Samedi, les observateurs de l’Union européenne (UE) et le chef du gouvernement provisoire Muhammad Yunus ont définitivement enterré le débat. Le chef de la mission de l’UE, Ivars Ijabs, a salué devant la presse un scrutin « crédible », « géré de façon compétente ». Et le prix Nobel de la paix a félicité le BNP et son chef Tarique Rahman pour leur « écrasante victoire ».
Tarique Rahman, héritier d’une dynastie politique
Agé de 60 ans, le très probable futur Premier ministre est l’héritier d’une longue dynastie politique. Rentré en décembre de dix-sept ans d’exil au Royaume-Uni, il a pris la succession à la tête du BNP de sa mère Khaleda Zia, trois fois Première ministre, morte quelque jours plus tôt, et mené la campagne du parti.
Tarique Rahman ne s’est pas encore exprimé publiquement depuis sa victoire. Dans un entretien accordé à l’AFP avant le scrutin, il avait reconnu que la reconstruction du pays, qu’il a décrit comme « détruit » par Sheikh Hasina, serait difficile. « La tâche est énorme », a-t-il dit. « Le nombre de chômeurs est important. Il faut créer des entreprises pour que les jeunes puissent accéder à l’emploi. »
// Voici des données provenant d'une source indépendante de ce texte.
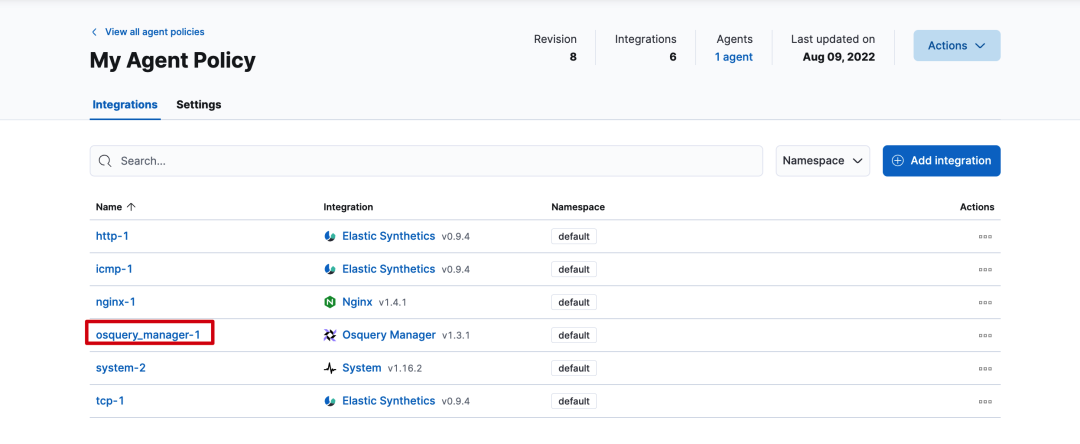
Task: Click the Add integration button
Action: [941, 161]
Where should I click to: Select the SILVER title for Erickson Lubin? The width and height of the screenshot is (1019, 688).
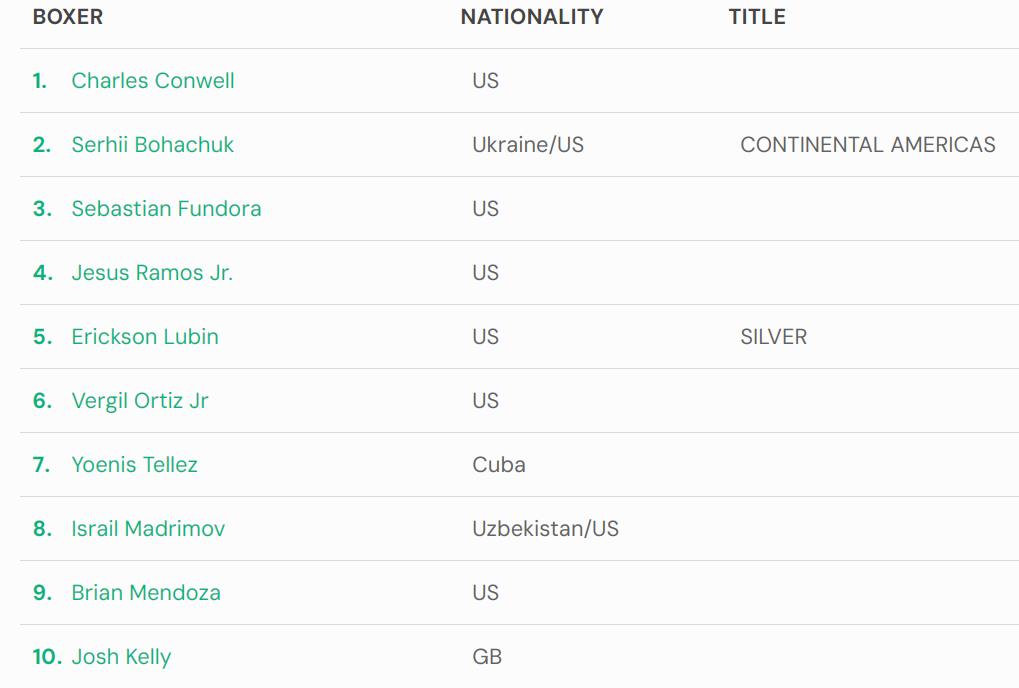coord(773,337)
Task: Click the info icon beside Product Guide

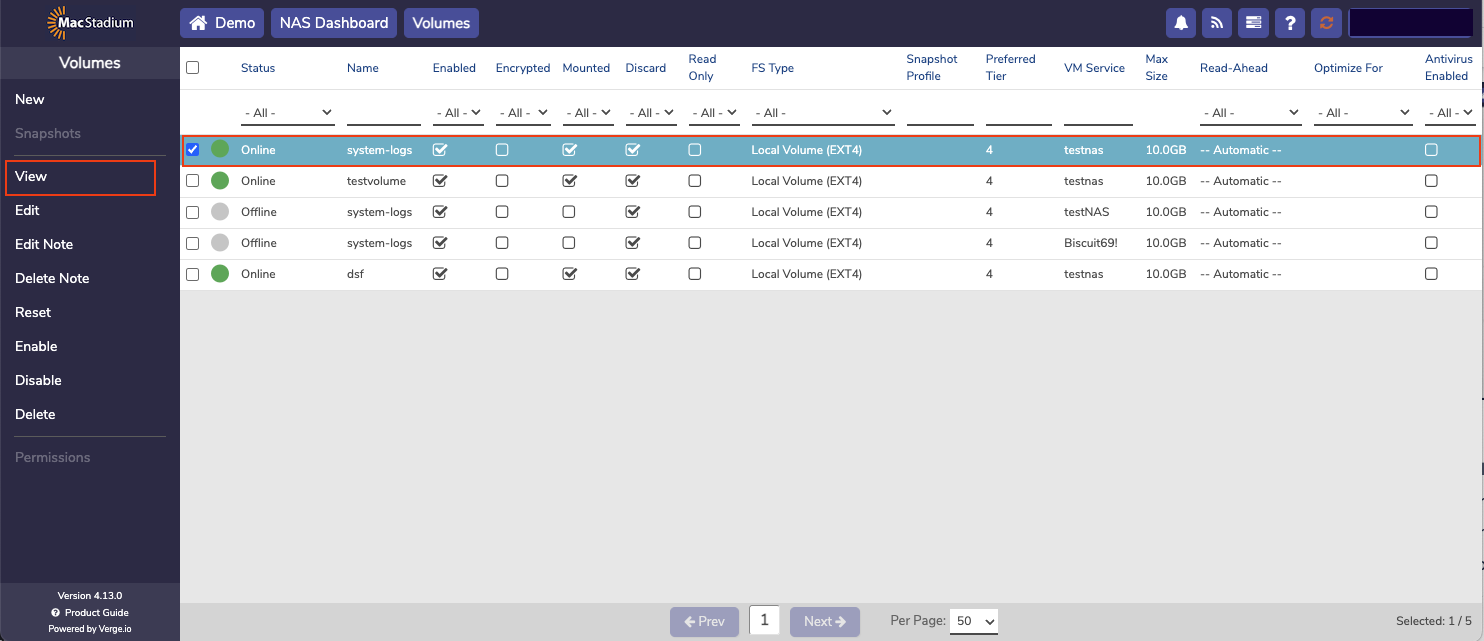Action: 55,612
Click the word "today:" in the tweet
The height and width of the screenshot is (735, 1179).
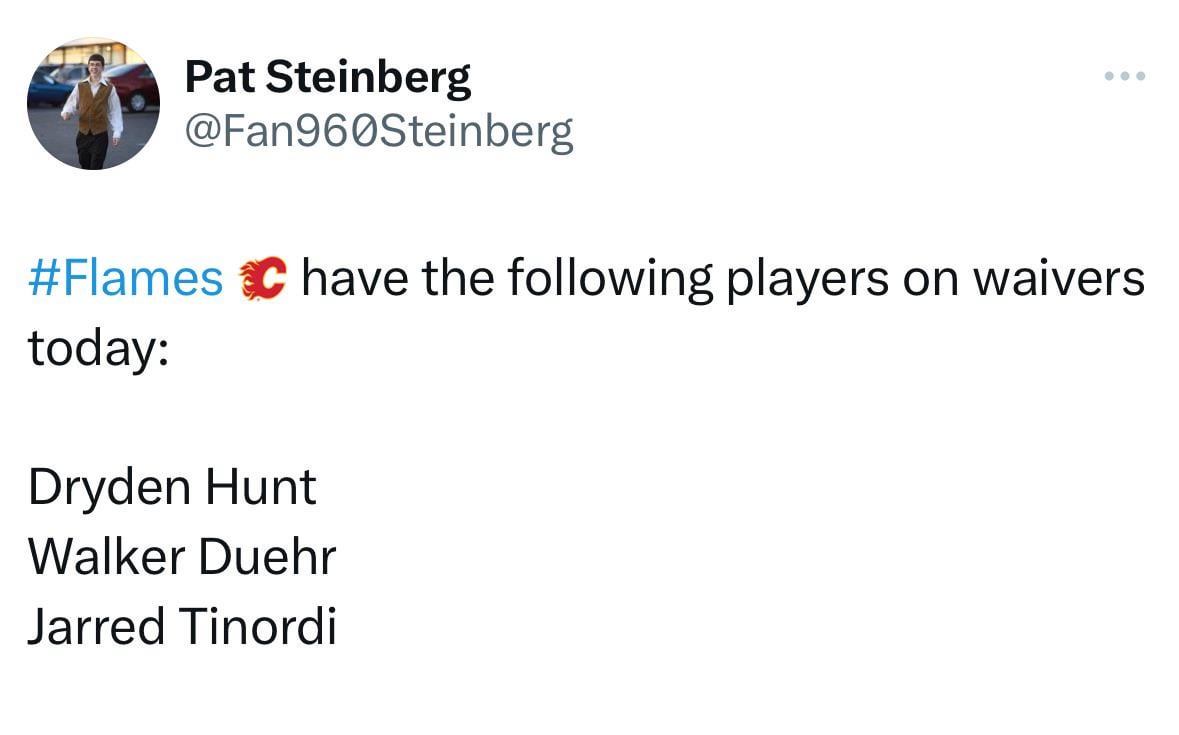97,347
Dans les rues de la capitale Dacca, sa victoire a été accueillie avec calme et sérénité. « J’espère que Tarique Rahman va pouvoir tenir ses promesses et satisfaire les aspirations du peuple », a déclaré à l’AFP Khurshid Alam, un commerçant de 39 ans.
La plupart des grandes capitales étrangères ont salué la victoire du BNP, notamment Washington, Pékin et New Delhi, dont les relations avec Dacca se sont nettement tendues depuis 2024.